= Request =
Please output the listing below as a numbered list, leaving out any blank lines.

= Listed records =
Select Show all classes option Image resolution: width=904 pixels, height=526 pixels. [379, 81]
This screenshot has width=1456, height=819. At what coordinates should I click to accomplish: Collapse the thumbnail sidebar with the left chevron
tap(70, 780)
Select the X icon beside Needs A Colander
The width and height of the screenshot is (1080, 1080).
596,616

= Result for this task =
1. Select Show all classes option Image resolution: width=904 pixels, height=526 pixels. [379, 81]
2. This screenshot has width=1456, height=819. At what coordinates should I click to accomplish: Collapse the thumbnail sidebar with the left chevron
3. tap(70, 780)
4. Select the X icon beside Needs A Colander
5. The width and height of the screenshot is (1080, 1080).
6. 596,616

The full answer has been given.